--- begin DOCUMENT EXTRACT ---

# Vibrations Problem



## loudog (Aug 28, 2015)

I never took vibrations, and can't seem to find where the attached problem solution comes from. It's from the NCEES 2001 sample test.

Any advice as to where to look is appreciated. I couldn't come up with the answer from the MERM, Mark's, or Shigley (not saying they're not there).

Thanks for any help,

LP


----------



## P-E (Aug 28, 2015)

loudog said:


> I never took vibrations, and can't seem to find where the attached problem solution comes from. It's from the NCEES 2001 sample test.
> 
> Any advice as to where to look is appreciated. I couldn't come up with the answer from the MERM, Mark's, or Shigley (not saying they're not there).
> 
> ...


I don't know much about vibrations either. I'll check with my wife.


----------



## P-E (Aug 29, 2015)

Ok. Here it is:

This is a damped, free vibrations problem

General solution x(t) = e^-nt(c1 cos wt + c2 sin wt)

This w is the damped frequency, not equal to the natural frequency.

Damped frequency = ((natural frequency)^2 - n^2)^0.5

In your problem damped frequency and n = 3.3

Plug chug

Source MERM


----------



## loudog (Sep 1, 2015)

Nice, thanks so much Power.

I'll look into that and report back! I appreciate your effort.

LP


----------

--- end DOCUMENT EXTRACT ---

* [WHAT THIS EXERCISE ASKS]
1 - In the vibrations thread, which NCEES sample test is the problem from?
2 - In the vibrations thread, which references does loudog say were checked without finding the answer?
3 - Copy out the part of the vibrations thread that begins at the words "## P-E (Aug 29, 2015)" and stops after "the natural frequency.".
The data after this point is separate material, unrelated to the vibrations thread.

--- begin MATERIAL SUPPLIED ---

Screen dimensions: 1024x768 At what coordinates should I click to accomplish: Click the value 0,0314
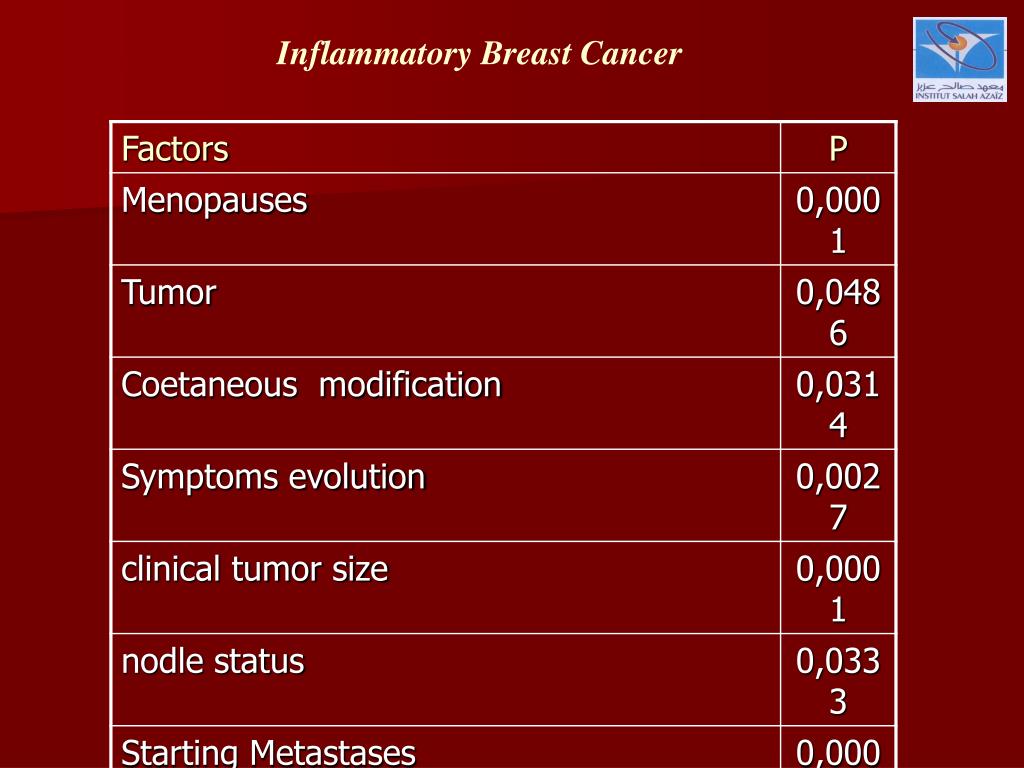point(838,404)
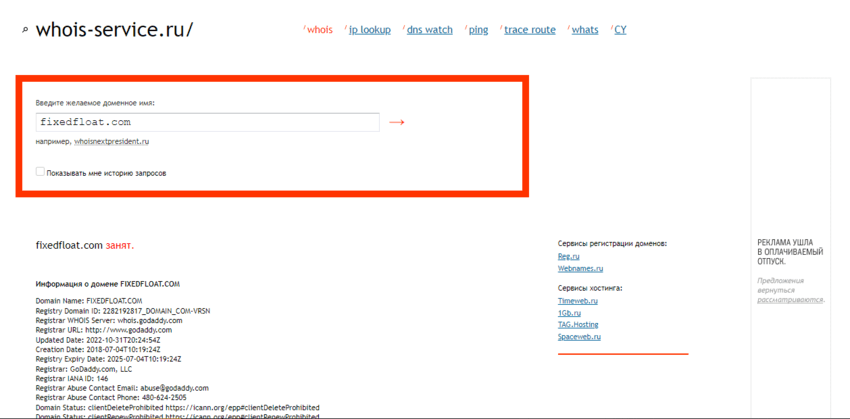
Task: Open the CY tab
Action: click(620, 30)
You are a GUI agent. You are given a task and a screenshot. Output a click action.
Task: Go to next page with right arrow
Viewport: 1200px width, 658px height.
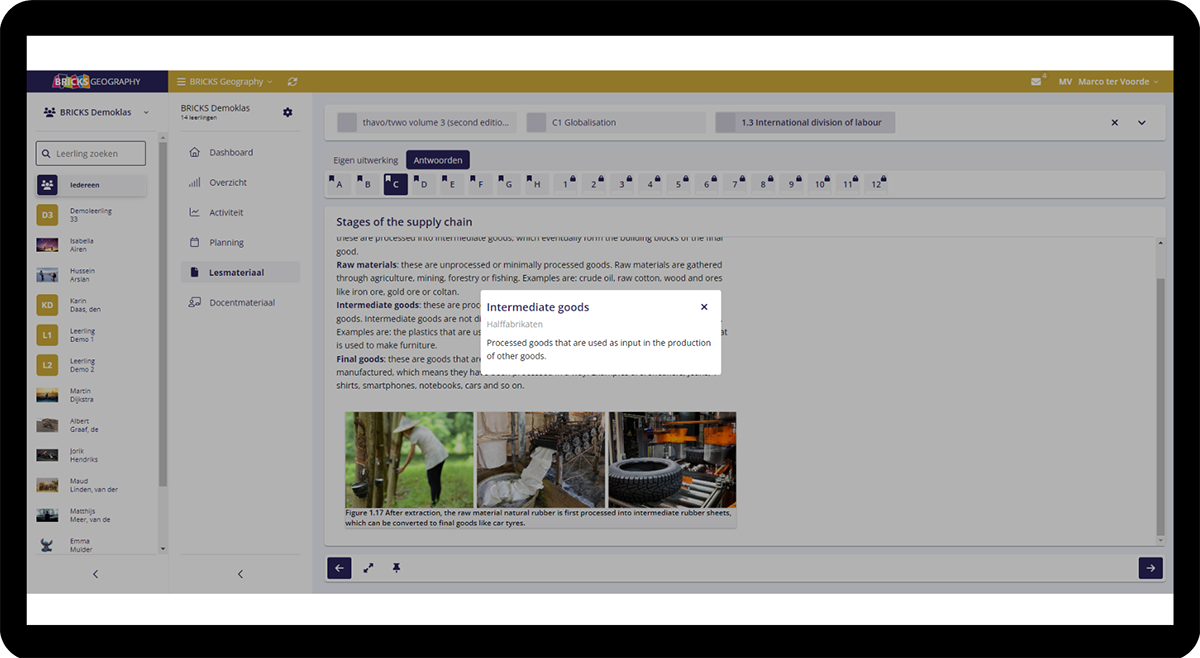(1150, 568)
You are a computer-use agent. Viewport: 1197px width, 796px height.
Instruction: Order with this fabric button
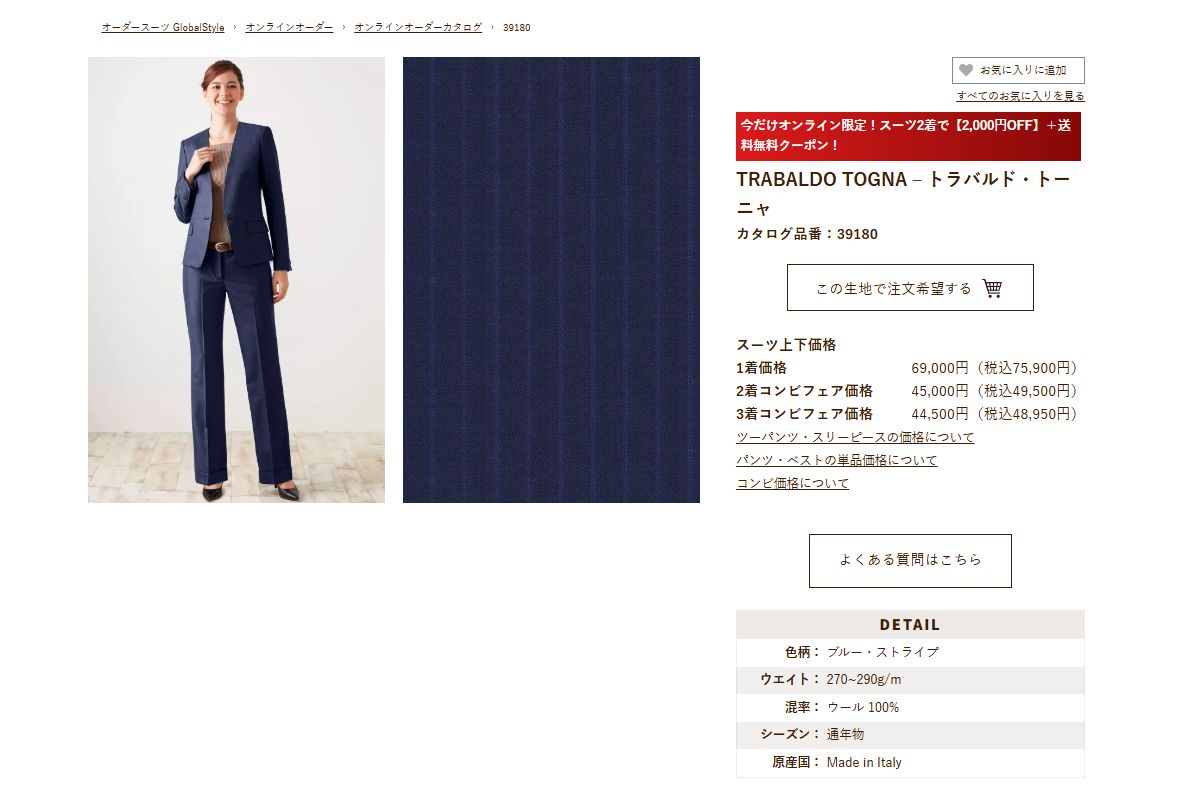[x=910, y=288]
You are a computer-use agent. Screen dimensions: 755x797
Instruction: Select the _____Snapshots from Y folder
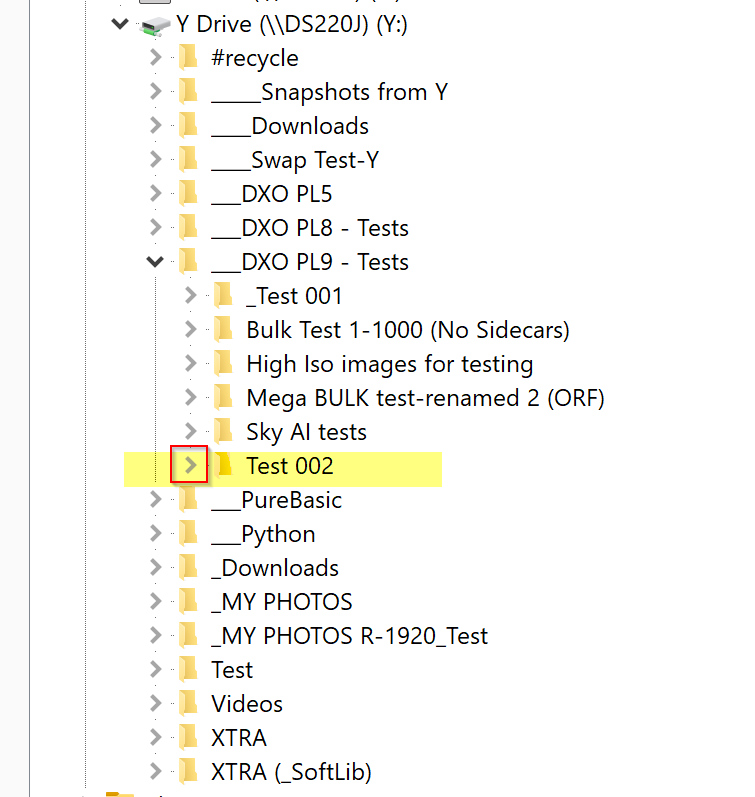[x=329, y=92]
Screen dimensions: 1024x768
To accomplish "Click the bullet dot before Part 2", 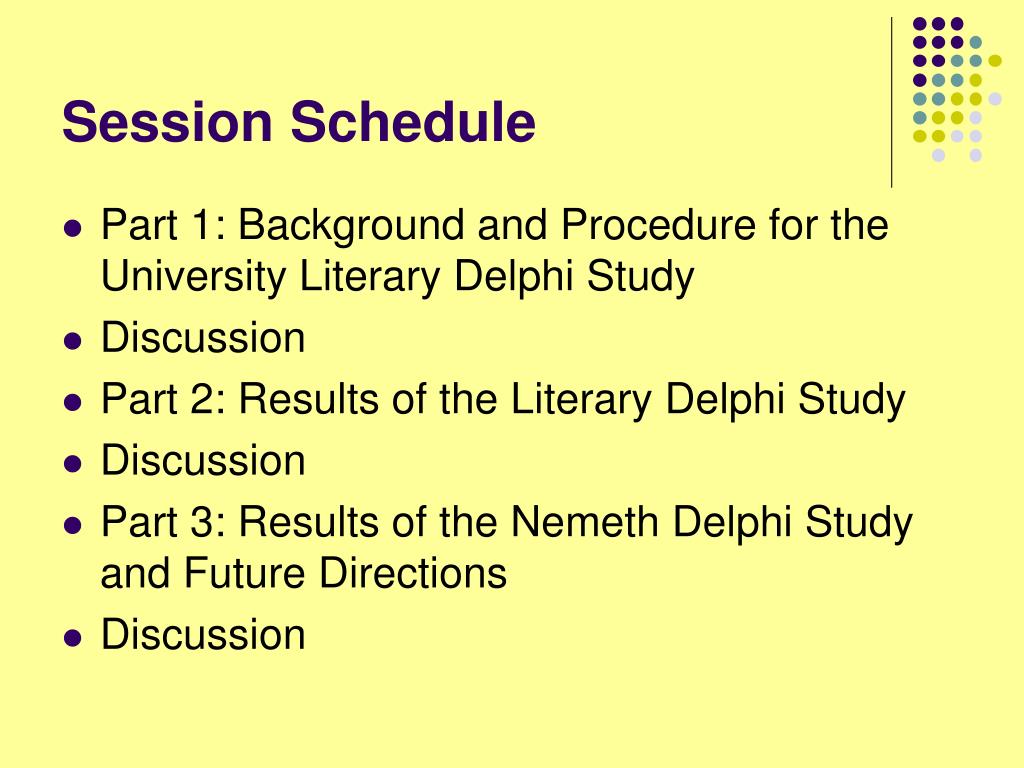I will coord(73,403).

--- end MATERIAL SUPPLIED ---
--- begin MATERIAL SUPPLIED ---

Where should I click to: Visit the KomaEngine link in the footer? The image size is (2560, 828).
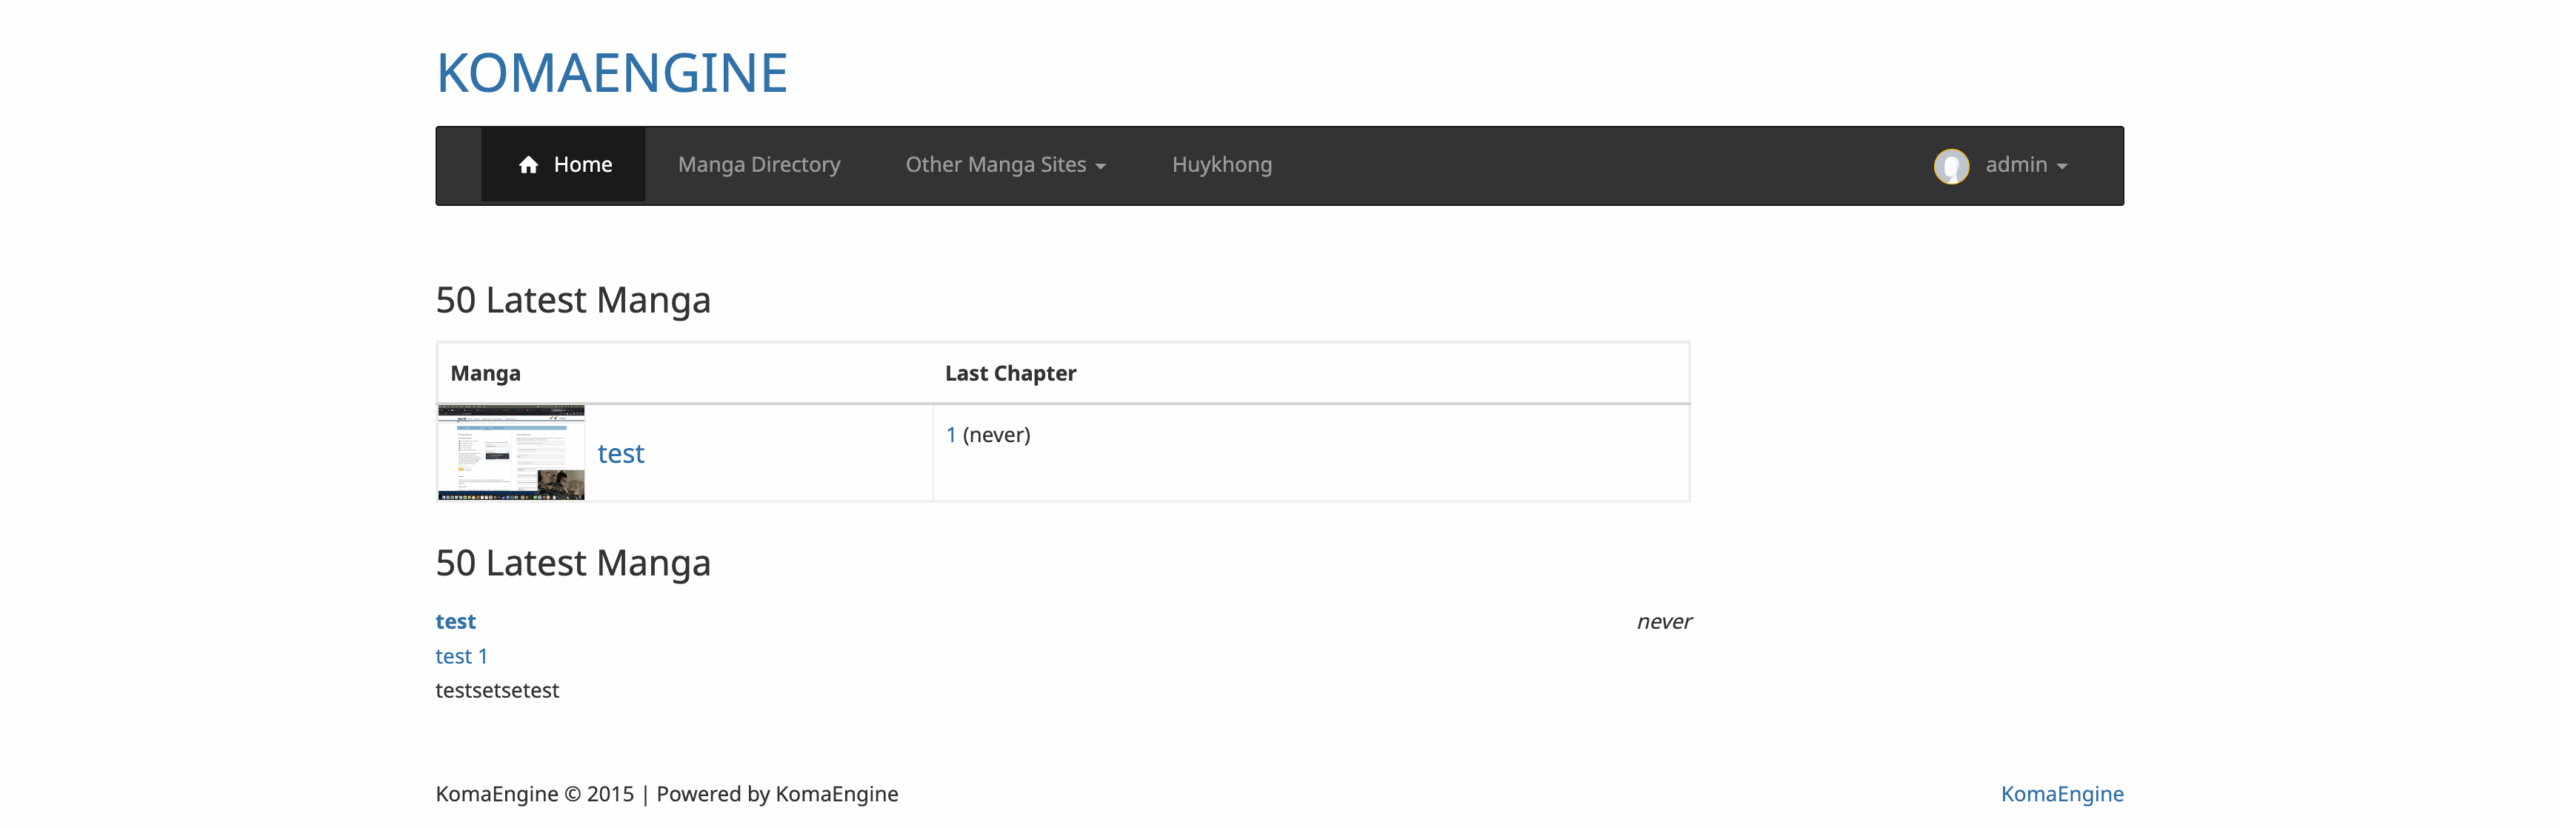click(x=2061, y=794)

--- end MATERIAL SUPPLIED ---

* [TASK ANSWERS]
1 - The NCEES 2001 sample test.

2 - MERM, Mark's, and Shigley.

3 -
## P-E (Aug 29, 2015)

Ok. Here it is:

This is a damped, free vibrations problem

General solution x(t) = e^-nt(c1 cos wt + c2 sin wt)

This w is the damped frequency, not equal to the natural frequency.